** DIRECTION **
Turn every line of the records below into a Markdown table with the columns Row and Line, numbering the rows in order and leaving out blank lines.

** THE DATA **
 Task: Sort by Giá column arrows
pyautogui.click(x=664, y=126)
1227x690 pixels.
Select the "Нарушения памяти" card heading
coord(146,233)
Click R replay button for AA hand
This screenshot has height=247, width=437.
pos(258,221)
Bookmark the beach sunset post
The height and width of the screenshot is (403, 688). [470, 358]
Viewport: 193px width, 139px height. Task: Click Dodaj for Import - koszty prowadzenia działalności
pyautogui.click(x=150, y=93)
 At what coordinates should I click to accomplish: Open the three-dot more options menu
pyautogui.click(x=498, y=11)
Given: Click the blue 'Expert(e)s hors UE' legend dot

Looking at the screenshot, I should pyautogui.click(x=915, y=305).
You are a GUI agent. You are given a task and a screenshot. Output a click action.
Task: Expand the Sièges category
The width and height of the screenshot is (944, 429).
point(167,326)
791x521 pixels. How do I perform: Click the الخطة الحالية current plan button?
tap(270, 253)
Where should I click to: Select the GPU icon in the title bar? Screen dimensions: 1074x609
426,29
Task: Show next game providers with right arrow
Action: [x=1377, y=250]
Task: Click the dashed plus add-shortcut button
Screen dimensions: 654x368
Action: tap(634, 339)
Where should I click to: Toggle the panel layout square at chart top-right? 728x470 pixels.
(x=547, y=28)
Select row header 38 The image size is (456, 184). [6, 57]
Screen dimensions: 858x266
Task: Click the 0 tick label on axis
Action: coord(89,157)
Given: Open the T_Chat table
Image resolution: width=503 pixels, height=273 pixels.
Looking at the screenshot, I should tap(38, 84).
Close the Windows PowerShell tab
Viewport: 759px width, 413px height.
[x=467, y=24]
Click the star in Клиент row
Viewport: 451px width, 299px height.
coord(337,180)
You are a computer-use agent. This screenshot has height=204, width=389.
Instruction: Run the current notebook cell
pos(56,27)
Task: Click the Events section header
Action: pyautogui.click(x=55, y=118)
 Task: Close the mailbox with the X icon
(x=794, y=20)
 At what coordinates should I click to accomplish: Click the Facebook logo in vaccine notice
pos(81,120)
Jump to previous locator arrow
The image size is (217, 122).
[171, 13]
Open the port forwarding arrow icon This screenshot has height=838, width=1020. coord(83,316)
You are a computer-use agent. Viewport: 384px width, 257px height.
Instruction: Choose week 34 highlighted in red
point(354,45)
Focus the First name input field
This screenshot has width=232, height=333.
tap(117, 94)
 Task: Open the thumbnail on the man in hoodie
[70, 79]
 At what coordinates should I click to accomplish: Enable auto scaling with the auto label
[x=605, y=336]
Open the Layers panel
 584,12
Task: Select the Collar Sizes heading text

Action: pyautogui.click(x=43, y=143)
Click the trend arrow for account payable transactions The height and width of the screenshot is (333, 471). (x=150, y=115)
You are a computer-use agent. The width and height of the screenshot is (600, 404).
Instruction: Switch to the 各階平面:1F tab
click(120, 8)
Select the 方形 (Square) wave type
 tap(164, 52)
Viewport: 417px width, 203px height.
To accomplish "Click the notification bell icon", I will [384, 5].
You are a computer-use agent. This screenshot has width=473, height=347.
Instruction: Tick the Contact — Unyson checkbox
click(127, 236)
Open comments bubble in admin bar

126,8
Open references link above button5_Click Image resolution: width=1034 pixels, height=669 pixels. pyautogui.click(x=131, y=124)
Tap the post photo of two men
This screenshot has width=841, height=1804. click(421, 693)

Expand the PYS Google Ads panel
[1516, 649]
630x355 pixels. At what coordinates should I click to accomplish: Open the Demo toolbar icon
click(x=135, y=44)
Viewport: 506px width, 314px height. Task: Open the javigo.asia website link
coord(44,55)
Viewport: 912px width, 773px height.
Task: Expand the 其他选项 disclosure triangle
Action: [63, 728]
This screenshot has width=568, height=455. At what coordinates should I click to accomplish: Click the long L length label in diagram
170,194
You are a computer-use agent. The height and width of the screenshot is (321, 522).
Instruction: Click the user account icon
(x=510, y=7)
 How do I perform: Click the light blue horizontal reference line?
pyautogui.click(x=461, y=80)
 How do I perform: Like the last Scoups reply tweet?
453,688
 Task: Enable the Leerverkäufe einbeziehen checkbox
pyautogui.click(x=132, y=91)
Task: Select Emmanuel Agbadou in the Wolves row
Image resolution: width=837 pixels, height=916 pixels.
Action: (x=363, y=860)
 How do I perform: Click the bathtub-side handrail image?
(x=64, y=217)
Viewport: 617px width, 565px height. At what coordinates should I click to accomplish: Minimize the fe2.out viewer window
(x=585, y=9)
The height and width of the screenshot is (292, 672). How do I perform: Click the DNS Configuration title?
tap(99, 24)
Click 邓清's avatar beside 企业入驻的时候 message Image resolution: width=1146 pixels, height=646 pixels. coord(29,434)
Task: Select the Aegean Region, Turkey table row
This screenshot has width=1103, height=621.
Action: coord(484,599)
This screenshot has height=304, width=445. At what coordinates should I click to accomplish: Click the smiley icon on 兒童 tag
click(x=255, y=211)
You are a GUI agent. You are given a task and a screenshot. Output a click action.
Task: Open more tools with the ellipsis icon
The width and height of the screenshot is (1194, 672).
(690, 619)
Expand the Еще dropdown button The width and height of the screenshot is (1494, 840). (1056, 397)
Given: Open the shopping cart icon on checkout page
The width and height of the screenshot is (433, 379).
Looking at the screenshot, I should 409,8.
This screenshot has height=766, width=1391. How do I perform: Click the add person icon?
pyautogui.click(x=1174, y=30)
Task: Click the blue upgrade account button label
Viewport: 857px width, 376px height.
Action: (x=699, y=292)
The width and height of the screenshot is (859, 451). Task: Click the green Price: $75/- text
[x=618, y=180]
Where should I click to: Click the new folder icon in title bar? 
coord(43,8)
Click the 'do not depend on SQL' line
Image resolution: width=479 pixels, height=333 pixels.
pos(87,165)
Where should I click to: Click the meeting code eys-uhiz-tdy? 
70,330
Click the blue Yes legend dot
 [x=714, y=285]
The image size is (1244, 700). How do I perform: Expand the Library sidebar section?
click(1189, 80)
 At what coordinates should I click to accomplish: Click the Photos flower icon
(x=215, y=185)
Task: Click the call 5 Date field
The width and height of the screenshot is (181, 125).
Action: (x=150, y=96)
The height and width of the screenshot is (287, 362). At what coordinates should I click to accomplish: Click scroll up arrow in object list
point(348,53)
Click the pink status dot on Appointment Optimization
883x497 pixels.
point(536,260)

** RESPONSE TO THE TASK **
| Row | Line |
|---|---|
| 1 |  Task: Sort by Giá column arrows |
| 2 | pyautogui.click(x=664, y=126) |
| 3 | 1227x690 pixels. |
| 4 | Select the "Нарушения памяти" card heading |
| 5 | coord(146,233) |
| 6 | Click R replay button for AA hand |
| 7 | This screenshot has height=247, width=437. |
| 8 | pos(258,221) |
| 9 | Bookmark the beach sunset post |
| 10 | The height and width of the screenshot is (403, 688). [470, 358] |
| 11 | Viewport: 193px width, 139px height. Task: Click Dodaj for Import - koszty prowadzenia działalności |
| 12 | pyautogui.click(x=150, y=93) |
| 13 |  At what coordinates should I click to accomplish: Open the three-dot more options menu |
| 14 | pyautogui.click(x=498, y=11) |
| 15 | Given: Click the blue 'Expert(e)s hors UE' legend dot |
| 16 | Looking at the screenshot, I should pyautogui.click(x=915, y=305). |
| 17 | You are a GUI agent. You are given a task and a screenshot. Output a click action. |
| 18 | Task: Expand the Sièges category |
| 19 | The width and height of the screenshot is (944, 429). |
| 20 | point(167,326) |
| 21 | 791x521 pixels. How do I perform: Click the الخطة الحالية current plan button? |
| 22 | tap(270, 253) |
| 23 | Where should I click to: Select the GPU icon in the title bar? Screen dimensions: 1074x609 |
| 24 | 426,29 |
| 25 | Task: Show next game providers with right arrow |
| 26 | Action: [x=1377, y=250] |
| 27 | Task: Click the dashed plus add-shortcut button |
| 28 | Screen dimensions: 654x368 |
| 29 | Action: tap(634, 339) |
| 30 | Where should I click to: Toggle the panel layout square at chart top-right? 728x470 pixels. |
| 31 | (x=547, y=28) |
| 32 | Select row header 38 The image size is (456, 184). [6, 57] |
| 33 | Screen dimensions: 858x266 |
| 34 | Task: Click the 0 tick label on axis |
| 35 | Action: coord(89,157) |
| 36 | Given: Open the T_Chat table |
| 37 | Image resolution: width=503 pixels, height=273 pixels. |
| 38 | Looking at the screenshot, I should tap(38, 84). |
| 39 | Close the Windows PowerShell tab |
| 40 | Viewport: 759px width, 413px height. |
| 41 | [x=467, y=24] |
| 42 | Click the star in Клиент row |
| 43 | Viewport: 451px width, 299px height. |
| 44 | coord(337,180) |
| 45 | You are a computer-use agent. This screenshot has height=204, width=389. |
| 46 | Instruction: Run the current notebook cell |
| 47 | pos(56,27) |
| 48 | Task: Click the Events section header |
| 49 | Action: pyautogui.click(x=55, y=118) |
| 50 |  Task: Close the mailbox with the X icon |
| 51 | (x=794, y=20) |
| 52 |  At what coordinates should I click to accomplish: Click the Facebook logo in vaccine notice |
| 53 | pos(81,120) |
| 54 | Jump to previous locator arrow |
| 55 | The image size is (217, 122). |
| 56 | [171, 13] |
| 57 | Open the port forwarding arrow icon This screenshot has height=838, width=1020. coord(83,316) |
| 58 | You are a computer-use agent. Viewport: 384px width, 257px height. |
| 59 | Instruction: Choose week 34 highlighted in red |
| 60 | point(354,45) |
| 61 | Focus the First name input field |
| 62 | This screenshot has width=232, height=333. |
| 63 | tap(117, 94) |
| 64 |  Task: Open the thumbnail on the man in hoodie |
| 65 | [70, 79] |
| 66 |  At what coordinates should I click to accomplish: Enable auto scaling with the auto label |
| 67 | [x=605, y=336] |
| 68 | Open the Layers panel |
| 69 |  584,12 |
| 70 | Task: Select the Collar Sizes heading text |
| 71 | Action: pyautogui.click(x=43, y=143) |
| 72 | Click the trend arrow for account payable transactions The height and width of the screenshot is (333, 471). (x=150, y=115) |
| 73 | You are a computer-use agent. The width and height of the screenshot is (600, 404). |
| 74 | Instruction: Switch to the 各階平面:1F tab |
| 75 | click(120, 8) |
| 76 | Select the 方形 (Square) wave type |
| 77 |  tap(164, 52) |
| 78 | Viewport: 417px width, 203px height. |
| 79 | To accomplish "Click the notification bell icon", I will [384, 5]. |
| 80 | You are a computer-use agent. This screenshot has width=473, height=347. |
| 81 | Instruction: Tick the Contact — Unyson checkbox |
| 82 | click(127, 236) |
| 83 | Open comments bubble in admin bar |
| 84 | 126,8 |
| 85 | Open references link above button5_Click Image resolution: width=1034 pixels, height=669 pixels. pyautogui.click(x=131, y=124) |
| 86 | Tap the post photo of two men |
| 87 | This screenshot has width=841, height=1804. click(421, 693) |
| 88 | Expand the PYS Google Ads panel |
| 89 | [1516, 649] |
| 90 | 630x355 pixels. At what coordinates should I click to accomplish: Open the Demo toolbar icon |
| 91 | click(x=135, y=44) |
| 92 | Viewport: 506px width, 314px height. Task: Open the javigo.asia website link |
| 93 | coord(44,55) |
| 94 | Viewport: 912px width, 773px height. |
| 95 | Task: Expand the 其他选项 disclosure triangle |
| 96 | Action: [63, 728] |
| 97 | This screenshot has width=568, height=455. At what coordinates should I click to accomplish: Click the long L length label in diagram |
| 98 | 170,194 |
| 99 | You are a computer-use agent. The height and width of the screenshot is (321, 522). |
| 100 | Instruction: Click the user account icon |
| 101 | (x=510, y=7) |
| 102 |  How do I perform: Click the light blue horizontal reference line? |
| 103 | pyautogui.click(x=461, y=80) |
| 104 |  How do I perform: Like the last Scoups reply tweet? |
| 105 | 453,688 |
| 106 |  Task: Enable the Leerverkäufe einbeziehen checkbox |
| 107 | pyautogui.click(x=132, y=91) |
| 108 | Task: Select Emmanuel Agbadou in the Wolves row |
| 109 | Image resolution: width=837 pixels, height=916 pixels. |
| 110 | Action: (x=363, y=860) |
| 111 |  How do I perform: Click the bathtub-side handrail image? |
| 112 | (x=64, y=217) |
| 113 | Viewport: 617px width, 565px height. At what coordinates should I click to accomplish: Minimize the fe2.out viewer window |
| 114 | (x=585, y=9) |
| 115 | The height and width of the screenshot is (292, 672). How do I perform: Click the DNS Configuration title? |
| 116 | tap(99, 24) |
| 117 | Click 邓清's avatar beside 企业入驻的时候 message Image resolution: width=1146 pixels, height=646 pixels. coord(29,434) |
| 118 | Task: Select the Aegean Region, Turkey table row |
| 119 | This screenshot has width=1103, height=621. |
| 120 | Action: coord(484,599) |
| 121 | This screenshot has height=304, width=445. At what coordinates should I click to accomplish: Click the smiley icon on 兒童 tag |
| 122 | click(x=255, y=211) |
| 123 | You are a GUI agent. You are given a task and a screenshot. Output a click action. |
| 124 | Task: Open more tools with the ellipsis icon |
| 125 | The width and height of the screenshot is (1194, 672). |
| 126 | (690, 619) |
| 127 | Expand the Еще dropdown button The width and height of the screenshot is (1494, 840). (1056, 397) |
| 128 | Given: Open the shopping cart icon on checkout page |
| 129 | The width and height of the screenshot is (433, 379). |
| 130 | Looking at the screenshot, I should 409,8. |
| 131 | This screenshot has height=766, width=1391. How do I perform: Click the add person icon? |
| 132 | pyautogui.click(x=1174, y=30) |
| 133 | Task: Click the blue upgrade account button label |
| 134 | Viewport: 857px width, 376px height. |
| 135 | Action: (x=699, y=292) |
| 136 | The width and height of the screenshot is (859, 451). Task: Click the green Price: $75/- text |
| 137 | [x=618, y=180] |
| 138 | Where should I click to: Click the new folder icon in title bar?  |
| 139 | coord(43,8) |
| 140 | Click the 'do not depend on SQL' line |
| 141 | Image resolution: width=479 pixels, height=333 pixels. |
| 142 | pos(87,165) |
| 143 | Where should I click to: Click the meeting code eys-uhiz-tdy?  |
| 144 | 70,330 |
| 145 | Click the blue Yes legend dot |
| 146 |  [x=714, y=285] |
| 147 | The image size is (1244, 700). How do I perform: Expand the Library sidebar section? |
| 148 | click(1189, 80) |
| 149 |  At what coordinates should I click to accomplish: Click the Photos flower icon |
| 150 | (x=215, y=185) |
| 151 | Task: Click the call 5 Date field |
| 152 | The width and height of the screenshot is (181, 125). |
| 153 | Action: (x=150, y=96) |
| 154 | The height and width of the screenshot is (287, 362). At what coordinates should I click to accomplish: Click scroll up arrow in object list |
| 155 | point(348,53) |
| 156 | Click the pink status dot on Appointment Optimization |
| 157 | 883x497 pixels. |
| 158 | point(536,260) |